Club Leonés
- Full name: Club Leonés de Obras Públicas
- Founded: 1915
- Dissolved: 1933

= Club Leonés =

Mexican football club

Club Leonés de Obras Públicas, simply known as Club Leonés, was a Mexican football club based in Mexico City, that played in the amateur era of the Liga Mayor from 1931 to 1933.

==1931–32==
During this season, as Basque teams such as Aurrerá and Real Club España, the league decided to invite two teams in order to complete the eight teams for the season. The teams that were invited were Veracruz Sporting and Club Leonés.

Since these teams were new they did not fare well in the season. Club Leonés attempted to play veteran players from other teams such as Nieves Hernández, Miguel "Venada" Alatorre y Lage, combined with a few rookies who later became professionals such as "Chueco" Arteaga.

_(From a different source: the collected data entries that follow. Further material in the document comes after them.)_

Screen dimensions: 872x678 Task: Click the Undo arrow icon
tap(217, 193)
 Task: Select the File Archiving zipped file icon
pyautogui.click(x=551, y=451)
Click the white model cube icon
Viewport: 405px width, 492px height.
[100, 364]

That season Leonés won two games, while drawing one, losing 11.

==1932–33==
With the league expanding the number of team to 10, the teams were divided into two groups of five with Leonés was placed in group B. Leonés were going as first place in their group on the game of the season with Germania one point behind. The game started quickly for Germania taking the 3–0 lead until Leonés tied it up in the first half. In the second half Leonés went up 4–3 and then Germania tied it up towards to end to finish the match 4–4.

Leonés ended up playing the lowest placed team in the group, Asturias, to determine which team would be relegated. The playoff was a two-leg game with Asturias winning both games with an aggregate 15–5. The games were played on August 6 and 13 with scores of 6–2 and 9–3 respectively.

In the second game, Asturias' center forward Pepe Pacheco scored 6 goals, a record that stood until Isidro Lángara scored 7 goals in 1946.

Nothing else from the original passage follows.